-- The data follows --

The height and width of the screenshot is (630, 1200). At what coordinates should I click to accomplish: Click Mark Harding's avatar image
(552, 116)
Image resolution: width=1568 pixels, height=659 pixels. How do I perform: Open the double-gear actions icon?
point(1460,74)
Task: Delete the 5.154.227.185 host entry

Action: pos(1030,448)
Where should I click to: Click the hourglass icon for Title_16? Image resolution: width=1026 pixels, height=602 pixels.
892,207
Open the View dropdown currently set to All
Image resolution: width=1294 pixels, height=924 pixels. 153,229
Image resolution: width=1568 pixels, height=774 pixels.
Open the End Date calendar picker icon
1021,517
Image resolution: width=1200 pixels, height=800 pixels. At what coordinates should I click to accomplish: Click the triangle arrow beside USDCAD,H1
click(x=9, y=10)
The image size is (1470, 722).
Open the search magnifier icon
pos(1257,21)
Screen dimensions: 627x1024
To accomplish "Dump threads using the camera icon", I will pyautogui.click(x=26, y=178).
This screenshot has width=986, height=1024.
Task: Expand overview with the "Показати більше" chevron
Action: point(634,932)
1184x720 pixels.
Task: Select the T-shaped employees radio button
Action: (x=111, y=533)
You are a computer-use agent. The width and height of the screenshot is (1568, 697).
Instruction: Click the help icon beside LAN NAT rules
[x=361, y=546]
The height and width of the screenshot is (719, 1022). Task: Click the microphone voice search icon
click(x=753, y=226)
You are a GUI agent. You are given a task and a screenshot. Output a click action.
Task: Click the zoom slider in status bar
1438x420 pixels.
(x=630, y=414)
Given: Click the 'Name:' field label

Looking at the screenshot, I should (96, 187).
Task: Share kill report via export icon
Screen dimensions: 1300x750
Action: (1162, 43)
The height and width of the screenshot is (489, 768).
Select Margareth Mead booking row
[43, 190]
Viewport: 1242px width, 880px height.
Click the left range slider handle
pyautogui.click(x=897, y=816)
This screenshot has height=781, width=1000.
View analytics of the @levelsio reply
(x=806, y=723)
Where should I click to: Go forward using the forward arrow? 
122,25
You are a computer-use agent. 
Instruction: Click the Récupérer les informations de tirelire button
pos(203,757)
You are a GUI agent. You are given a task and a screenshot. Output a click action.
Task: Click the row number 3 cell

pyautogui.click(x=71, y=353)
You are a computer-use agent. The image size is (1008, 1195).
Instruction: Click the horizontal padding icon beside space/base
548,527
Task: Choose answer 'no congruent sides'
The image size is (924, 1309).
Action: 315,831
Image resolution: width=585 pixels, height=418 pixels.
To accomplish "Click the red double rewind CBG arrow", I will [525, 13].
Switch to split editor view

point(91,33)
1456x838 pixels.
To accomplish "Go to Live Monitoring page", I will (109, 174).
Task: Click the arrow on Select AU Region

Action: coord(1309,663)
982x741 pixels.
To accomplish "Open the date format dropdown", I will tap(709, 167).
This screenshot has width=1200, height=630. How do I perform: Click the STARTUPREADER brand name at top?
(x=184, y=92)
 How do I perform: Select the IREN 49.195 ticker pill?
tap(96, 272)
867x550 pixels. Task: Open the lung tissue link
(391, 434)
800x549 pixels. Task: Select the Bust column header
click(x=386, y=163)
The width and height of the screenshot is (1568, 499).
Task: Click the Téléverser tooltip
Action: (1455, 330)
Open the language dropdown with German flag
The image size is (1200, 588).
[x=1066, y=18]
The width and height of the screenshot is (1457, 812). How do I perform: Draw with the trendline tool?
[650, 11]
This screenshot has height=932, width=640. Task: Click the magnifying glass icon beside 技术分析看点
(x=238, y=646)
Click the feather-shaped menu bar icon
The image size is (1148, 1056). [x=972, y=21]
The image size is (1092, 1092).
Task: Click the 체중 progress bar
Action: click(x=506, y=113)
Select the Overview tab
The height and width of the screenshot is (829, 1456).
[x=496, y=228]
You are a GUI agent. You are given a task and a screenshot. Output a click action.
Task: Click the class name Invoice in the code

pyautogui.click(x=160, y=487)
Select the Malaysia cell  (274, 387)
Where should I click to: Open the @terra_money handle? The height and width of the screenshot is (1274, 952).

-- The data concluded --

**Exercise directions**
Retype the entries exactly; leave nothing out.

**Response to the task**
The height and width of the screenshot is (630, 1200). At what coordinates should I click to accomplish: Click Mark Harding's avatar image
(552, 116)
Image resolution: width=1568 pixels, height=659 pixels. How do I perform: Open the double-gear actions icon?
point(1460,74)
Task: Delete the 5.154.227.185 host entry

Action: pos(1030,448)
Where should I click to: Click the hourglass icon for Title_16? Image resolution: width=1026 pixels, height=602 pixels.
892,207
Open the View dropdown currently set to All
Image resolution: width=1294 pixels, height=924 pixels. 153,229
Image resolution: width=1568 pixels, height=774 pixels.
Open the End Date calendar picker icon
1021,517
Image resolution: width=1200 pixels, height=800 pixels. At what coordinates should I click to accomplish: Click the triangle arrow beside USDCAD,H1
click(x=9, y=10)
The image size is (1470, 722).
Open the search magnifier icon
pos(1257,21)
Screen dimensions: 627x1024
To accomplish "Dump threads using the camera icon", I will pyautogui.click(x=26, y=178).
This screenshot has width=986, height=1024.
Task: Expand overview with the "Показати більше" chevron
Action: point(634,932)
1184x720 pixels.
Task: Select the T-shaped employees radio button
Action: (x=111, y=533)
You are a computer-use agent. The width and height of the screenshot is (1568, 697).
Instruction: Click the help icon beside LAN NAT rules
[x=361, y=546]
The height and width of the screenshot is (719, 1022). Task: Click the microphone voice search icon
click(x=753, y=226)
You are a GUI agent. You are given a task and a screenshot. Output a click action.
Task: Click the zoom slider in status bar
1438x420 pixels.
(x=630, y=414)
Given: Click the 'Name:' field label

Looking at the screenshot, I should (96, 187).
Task: Share kill report via export icon
Screen dimensions: 1300x750
Action: (1162, 43)
The height and width of the screenshot is (489, 768).
Select Margareth Mead booking row
[43, 190]
Viewport: 1242px width, 880px height.
Click the left range slider handle
pyautogui.click(x=897, y=816)
This screenshot has height=781, width=1000.
View analytics of the @levelsio reply
(x=806, y=723)
Where should I click to: Go forward using the forward arrow? 
122,25
You are a computer-use agent. 
Instruction: Click the Récupérer les informations de tirelire button
pos(203,757)
You are a GUI agent. You are given a task and a screenshot. Output a click action.
Task: Click the row number 3 cell

pyautogui.click(x=71, y=353)
You are a computer-use agent. The image size is (1008, 1195).
Instruction: Click the horizontal padding icon beside space/base
548,527
Task: Choose answer 'no congruent sides'
The image size is (924, 1309).
Action: 315,831
Image resolution: width=585 pixels, height=418 pixels.
To accomplish "Click the red double rewind CBG arrow", I will [525, 13].
Switch to split editor view

point(91,33)
1456x838 pixels.
To accomplish "Go to Live Monitoring page", I will (109, 174).
Task: Click the arrow on Select AU Region

Action: coord(1309,663)
982x741 pixels.
To accomplish "Open the date format dropdown", I will tap(709, 167).
This screenshot has width=1200, height=630. How do I perform: Click the STARTUPREADER brand name at top?
(x=184, y=92)
 How do I perform: Select the IREN 49.195 ticker pill?
tap(96, 272)
867x550 pixels. Task: Open the lung tissue link
(391, 434)
800x549 pixels. Task: Select the Bust column header
click(x=386, y=163)
The width and height of the screenshot is (1568, 499).
Task: Click the Téléverser tooltip
Action: (1455, 330)
Open the language dropdown with German flag
The image size is (1200, 588).
[x=1066, y=18]
The width and height of the screenshot is (1457, 812). How do I perform: Draw with the trendline tool?
[650, 11]
This screenshot has height=932, width=640. Task: Click the magnifying glass icon beside 技术分析看点
(x=238, y=646)
Click the feather-shaped menu bar icon
The image size is (1148, 1056). [x=972, y=21]
The image size is (1092, 1092).
Task: Click the 체중 progress bar
Action: click(x=506, y=113)
Select the Overview tab
The height and width of the screenshot is (829, 1456).
[x=496, y=228]
You are a GUI agent. You are given a task and a screenshot. Output a click action.
Task: Click the class name Invoice in the code

pyautogui.click(x=160, y=487)
Select the Malaysia cell  (274, 387)
Where should I click to: Open the @terra_money handle? The height and width of the screenshot is (1274, 952).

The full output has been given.